Them: Other scientists don’t agree with this.
You: Okay, but other scientists agree with this.
Comment on Chavs are the British version of the Australian Drop Bear
TinyLittlePuni@lemmy.world 1 day agoOkay but other sociologists agree that chav was never an actual subculture. Nobody identified as one (or very few people did, ironically) it was just something the newspapers made up to demonise white working class people. The fashion, the tracksuits, gold, caps, and trainers, are all staples of young white working class fashion that predate the chav myth by decades.
Them: Other scientists don’t agree with this.
You: Okay, but other scientists agree with this.
dgdft@lemmy.world 1 day ago
I’m totally on board with the idea that for academic anthropology, self-identity should be treated as the core determinant of cultural grouping: i.e., people are who they say they are.

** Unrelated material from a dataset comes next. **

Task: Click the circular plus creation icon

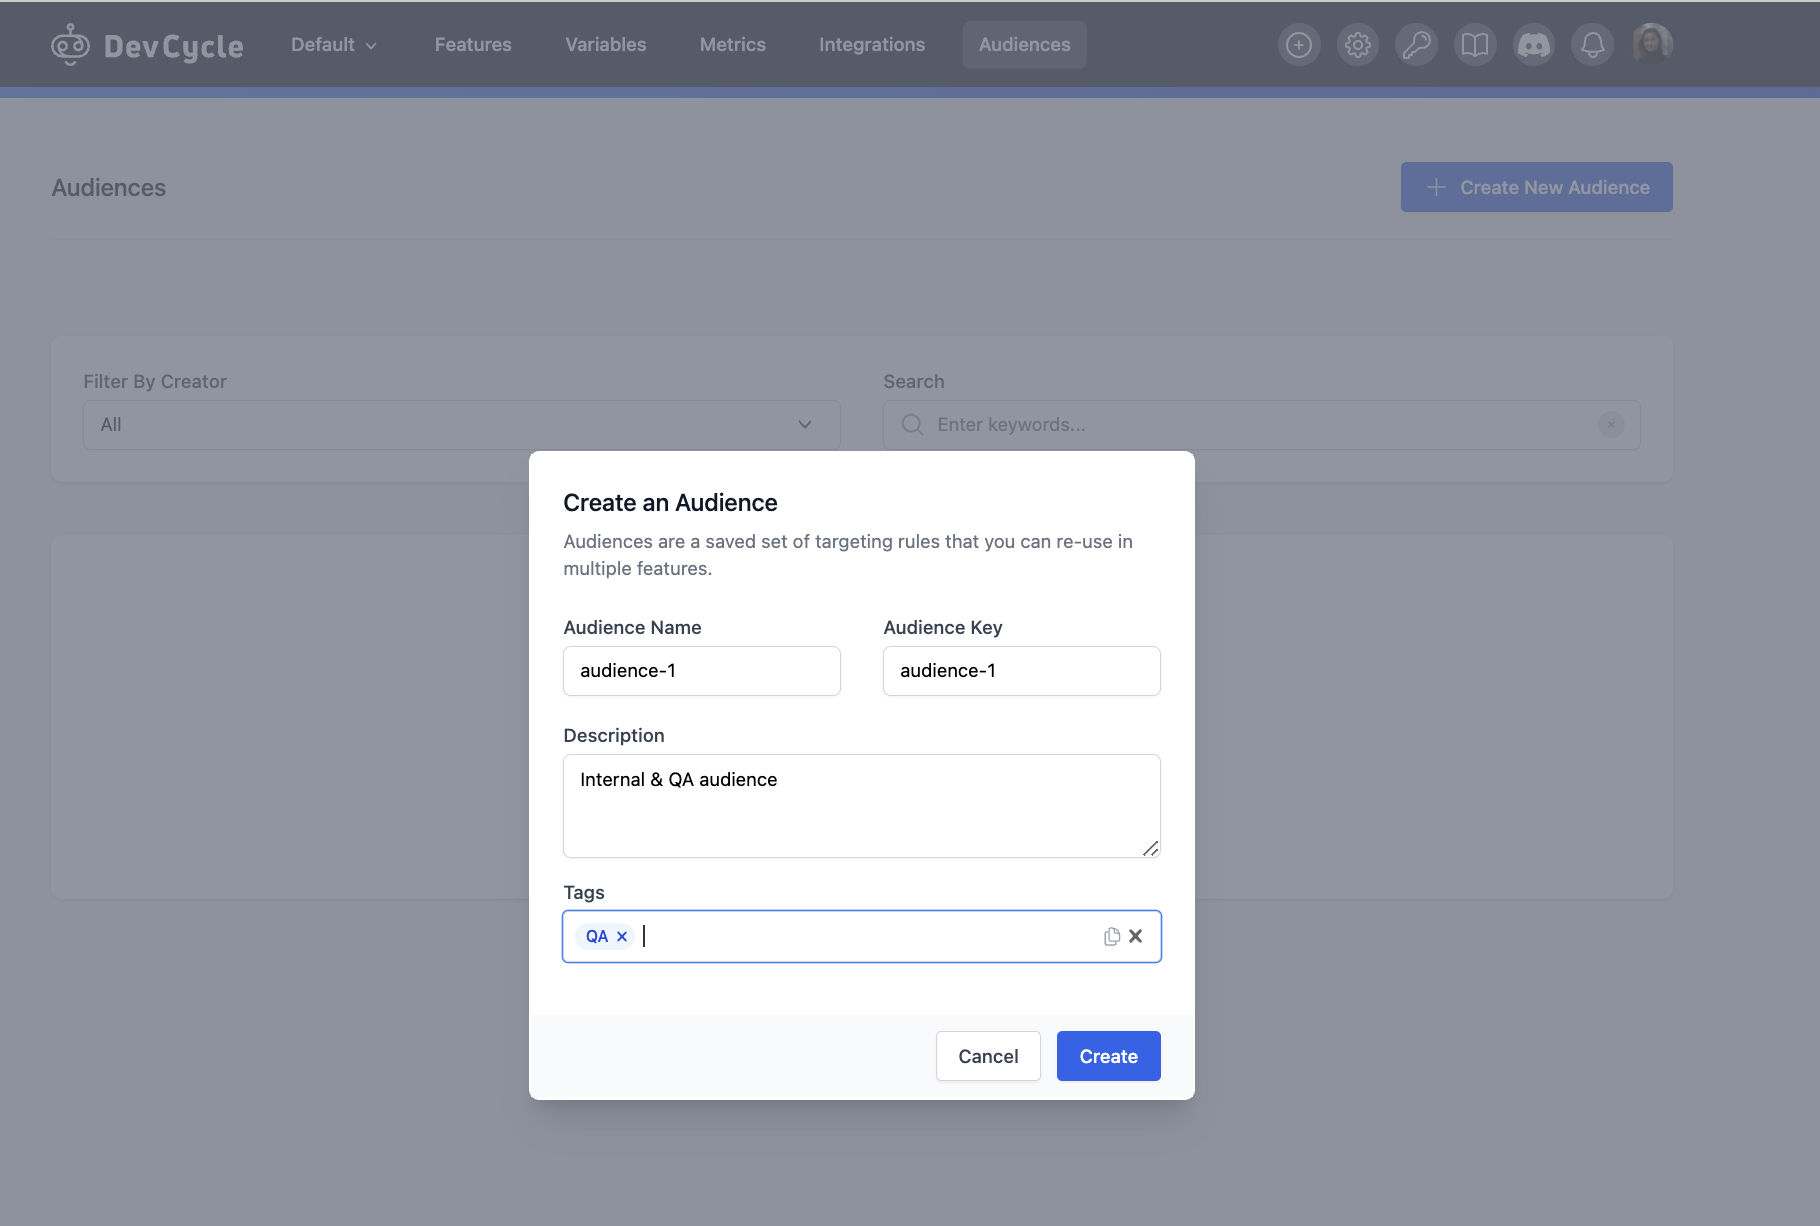Action: point(1298,44)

But IMO, to take that academic lens outside a scholarly context and browbeat that there’s no point having a commonplace semiotic label for “common behavioral and stylistic trends of white, working-class British youth from the 90s and aughts” is a weird leap that misunderstands practical semantics.
Tmiwi@lemmy.world 6 hours ago
well said, and as someone from Chatham (the word didn’t originated there but was adopted by, and connected with the people of that city, as well as others) this absolutely was used as a descriptor of a particular type of person/s. just like redneck and bogan it was just a societal descriptor of a demographic phenomenon. whether it was chav or some other word it doesn’t matter, the same connotations would have been applied.